Martha's name and
address have been "
transliterated" in the common
cryptographic sense that each letter has been replaced,
consistently, with a different letter generated by a secret
code. In this case, it is a very simple "
reversed alphabetic"
code created by laying out two alphabetic lines, forward and
reversed, and mapping the true letters onto the ones beneath
them, as so:
A B C D E F G H I
J K L M N O P Q R S
T U V W X Y Z
Z Y X W V U T S R Q P O
N M L K J I H G F
E D C B A
Bloom's code has its "
vowels suppressed" in the sense
that he writes down only the consonants, leaving the decoder to
supply whatever vowels may fit, in the manner of ancient Hebrew
writing. Gifford observes that eliminating the vowels "makes a
simple code such as this harder to crack, since the patterned
frequency of vowel recurrence makes the words relatively easy to
spot." The text is "
punctated" in the sense that, in each
place where a vowel has been omitted, Bloom has inserted a
period (full stop) followed by a space, as one would do in
punctuating the end of a sentence. He has also marked the breaks
between words by writing them on four separate lines, making the
cryptogram "
quadrilinear." In the text of the novel, the
line breaks are indicated with forward slashes, just as is
conventional when rendering verse lines in prose.
The slashes could conceivably be Bloom's, but that would weaken
the sense of the final feature of the code: it is "
boustrophedonic."
In ancient Greek and some other ancient Mediterranean scripts,
stone tablets were often covered with writing that moved from
left to right across a line, then from right to left on the next
line, and so on, in the manner of an ox plowing furrows in a
field (
bous = ox,
strophe = turn,
don =
in the manner of). In these ancient inscriptions the appearance
of individual letters was usually reversed in alternate lines,
making mirror images of the usual characters. Bloom has not done
that, but he apparently has written left to right, then right to
left on the next line down, and so forth:
N. IGS.
WI. UU. OX
W. OKS. MH
Y. IM
Strangely, however, Bloom has followed the boustrophedonic
principle only in lines 1-3, abandoning it in the fourth. His
failure to turn back after the third line can be seen when one
enacts the other rules of reversing the consonants and supplying
the missing vowels, shown here in lower case:
MaRTHa
DRoFFiLC
DoLPHiNS
BaRN
"Clifford" here follows the ox-plow principle, but "Barn" does
not. Why? In December 1996 Richard Henninge proposed an answer
on the j-joyce website: if the last line were written properly
as "MIY," Henninge noted, it would decode to "NRB," which could
be read as "Nora B.," i.e., Nora Barnacle.

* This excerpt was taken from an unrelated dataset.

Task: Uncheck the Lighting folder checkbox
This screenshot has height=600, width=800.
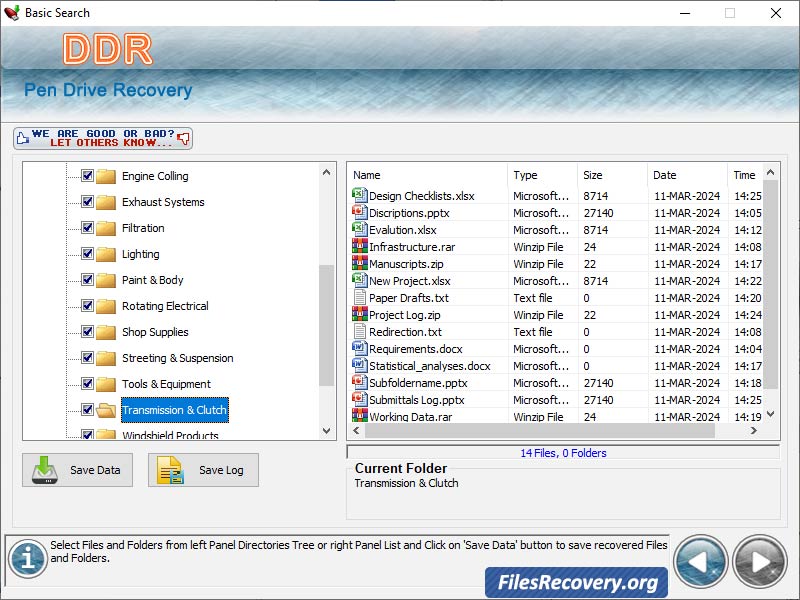Action: 85,254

Putting the encoded
text from the novel (Y. IM) together with the decrypted version
of the boustrophedonic mirror image (NR. B), one gets "Why, I'm
Nora Barnacle." This play on Joyce's part, if such it is, would
support the view that Bloom's correspondence with Martha
Clifford leads inevitably back to his marriage with Molly, no
less than Joyce's adventure with Marthe Fleischmann left him
committed to Nora. John Gordon affirms Henninge's supposition at
the end of a 2002
JJQ article
making essentially that point.
Instead
of "reversed," which appears in the first edition and
the Gabler edition, the Odyssey Press editions of the 1930s
and the Penguin and Random House texts deriving from the 1960
Bodley Head edition all read "reserved," which, Gifford
suggests, could mean "to keep from being known to others." But
don't all cryptograms do that? The Gabler edition's change
seems commendable, as it captures the sense of two alphabetic
lines running in opposite directions. That edition also seems
justified in amending "boustrophedontic," found in all earlier
texts but nowhere else in the English language, to "boustrophedonic."

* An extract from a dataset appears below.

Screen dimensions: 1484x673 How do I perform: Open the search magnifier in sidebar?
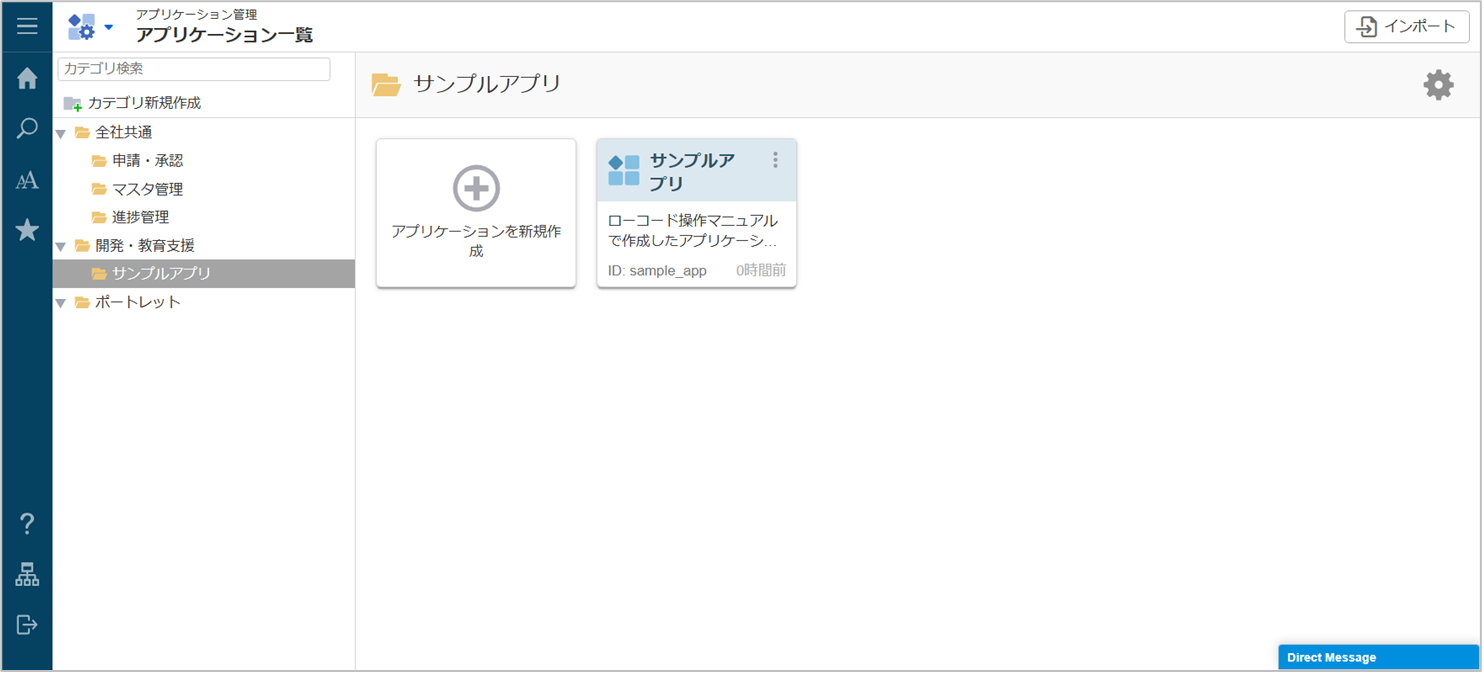[27, 129]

None of these editions emends "punctated" to the usual
"punctuated," as would seem desirable. (Punctation usually
refers to patterns of small dots on the surfaces of leaves or
human skin.)
Editions also disagree on the spaces between the coded
consonants. The Gabler version corrects what appears to be a
mistake in earlier texts by inserting a period and space
between "WI" and "UU," where the "o" of Clifford belongs. But
it does not supply one after "IGS," where the final "a" of
Martha belongs. The final Odyssey Press edition of 1939 gets
the "a" space right but misses the "o" one. No edition that I
have looked at seems to convey Joyce's intention perfectly, so
in the text displayed on this website I offer a unique
version. I have not succumbed to the sheer madness of moving
the periods in the second line to what would seem their proper
places (WI .UU .OX), since no published text does that.